Si nos comparamos con España, uno de los países que registra la más alta tasa de donación, hay 33,8 donantes por millón de habitantes. En Chile, apenas 6,5 por cada millón de personas. 

Desde el punto de vista institucional, varias cosas se han hecho para revertir estas bajas cifras. En 2010 se promulgó la ley del “Donante Universal”, que estableció que todos somos automáticamente donantes a contar de los 18 años salvo que manifestemos nuestra intención contraria al momento de renovar la cédula de identidad o el carné de manejar. Sin embargo, esa ley produjo un efecto inesperado. Al asociar la pregunta sobre la voluntad de donación a trámites obligatorios donde no existe vinculación alguna con el tema, empezó a ocurrir que una cantidad de personas mayor a la esperada manifestó su voluntad de NO ser donante.

En gran medida, el declinar ser donante se debe a la falta de información, situación que la nueva ley no ha logrado revertir. Muchas cosas juegan en contra, desde convicciones religiosas y harto de mitología a la poca claridad para muchos sobre cuándo se produce la muerte. No pocos piensan que si eres donante, eso incentivaría a que, en caso de accidente, los médicos declinen salvarte para poder utilizar tus órganos. En este punto no hay que perderse ni un solo segundo. Al equipo de médicos que va a certificar la muerte, se le exige por ley la presencia de un neurólogo o un neurocirujano, a quien le tiene que constar que la persona no tenga ningún movimiento voluntario; que si ha estado con ventilación mecánica, una vez desconectada del ventilador no tenga respiración después de los tres minutos de desconexión, y la ausencia de reflejos troncoencefálicos. Dicho en simple, que exista muerte cerebral. No hay caso alguno en el mundo en que alguien reviva de esa muerte.

Otro factor que ha operado en contra de un mayor aumento de trasplantes es el costo de mantener el cuerpo del donante en buenas condiciones. Hace un año el Ministerio de Salud creó la Coordinación Nacional de Trasplantes, que instaló en la mayoría de los hospitales un sistema permanente de gestión de donantes, lo cual asegura una mayor eficiencia en la pesquisa y en la utilización de los órganos donados. Sin embargo, todas estas iniciativas se topan siempre con un trámite inevitable: la decisión final sobre la posibilidad de donar un órgano la tiene la familia del posible donante. Si el tema no ha sido conversado con calma y tiempo, cuesta mucho que en medio del dolor, la familia decida autorizar una operación invasiva para que se le extraigan sus órganos.

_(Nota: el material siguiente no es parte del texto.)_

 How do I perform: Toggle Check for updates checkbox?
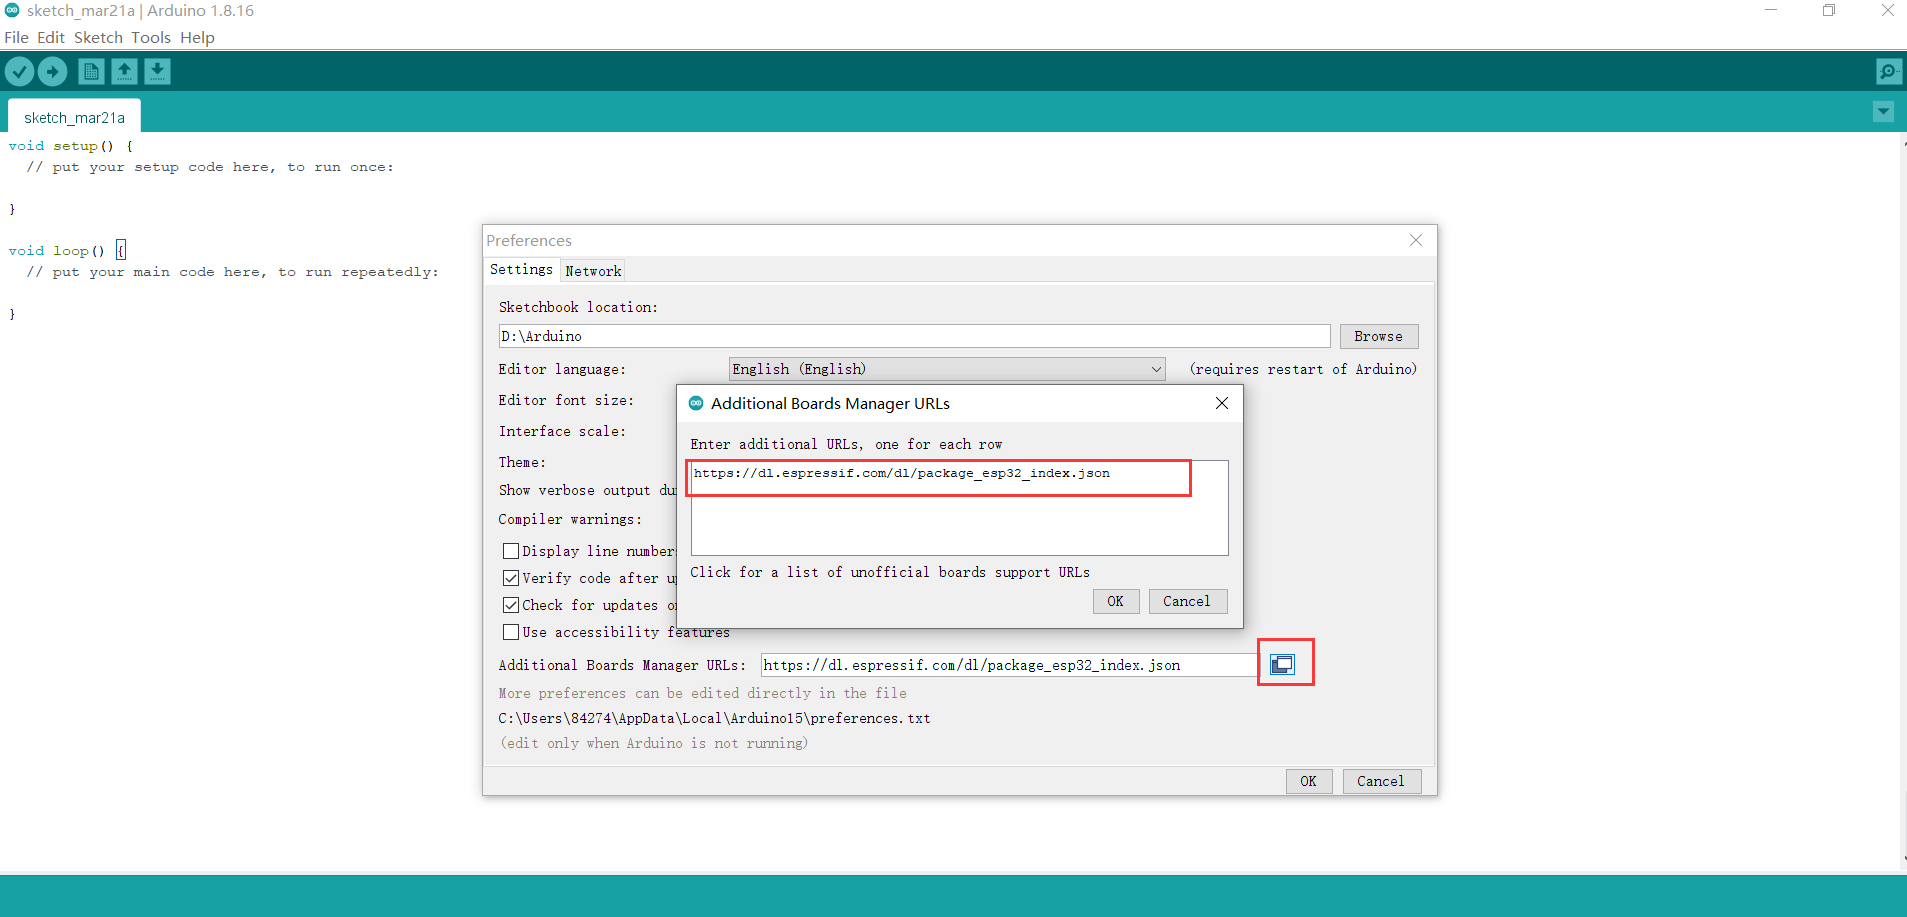[511, 605]
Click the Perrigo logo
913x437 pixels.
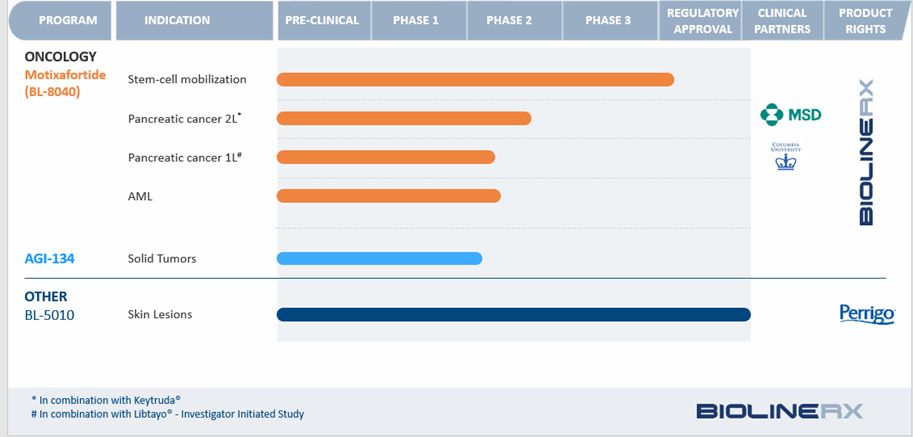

Es muy complejo imponer la solidaridad por ley. Depende de la voluntad y conciencia de cada uno. Es aquí donde radica la complejidad del ser humano. En una sociedad cada vez más individualista, cada quien vela por sus propios intereses. Cuando alguna historia de injusticia, caridad o desigualdad nos toca, nos ponemos siempre del lado del desvalido. Pero el apoyo es mucho más teórico que práctico. Ejemplos sobran y no hay que mirar muy lejos para encontrarlos. Ya han muerto 16 indigentes víctima de la última ola de frío que afectó al país. A todos nos conmovieron los casos. ¿A cuántos realmente nos motivó a salir a buscar a los desamparados que viven en las calles para brindarle cobijo, abrigo y alimentos? Se confía en el rol de la autoridad o en la solidaridad del otro. Es escaso e infrecuente que sea uno el que decida reaccionar frente al hecho.

Hemos discutido hasta la saciedad sobre lo precario del salario mínimo. Nadie cree realmente que se pueda vivir con los 182 mil pesos actuales. Sin embargo, ¿somos de los que estamos dispuestos a hacer un esfuerzo mayor para pagarle mejor a quienes trabajan para nosotros? Es fácil pedirle al otro que sea el que haga el esfuerzo. Cuesta mucho cuando la decisión se toma en primera persona. 

A Chile entero le dolió el caso de Trinidad. Ojalá la tengamos presente cuando tengamos que decidir sobre la donación de órganos. Lo mismo cuando haya que respetar la voluntad de un tercero. No esperemos que el milagro lo haga el otro. En historias como ésta, el milagro lo hacemos todos.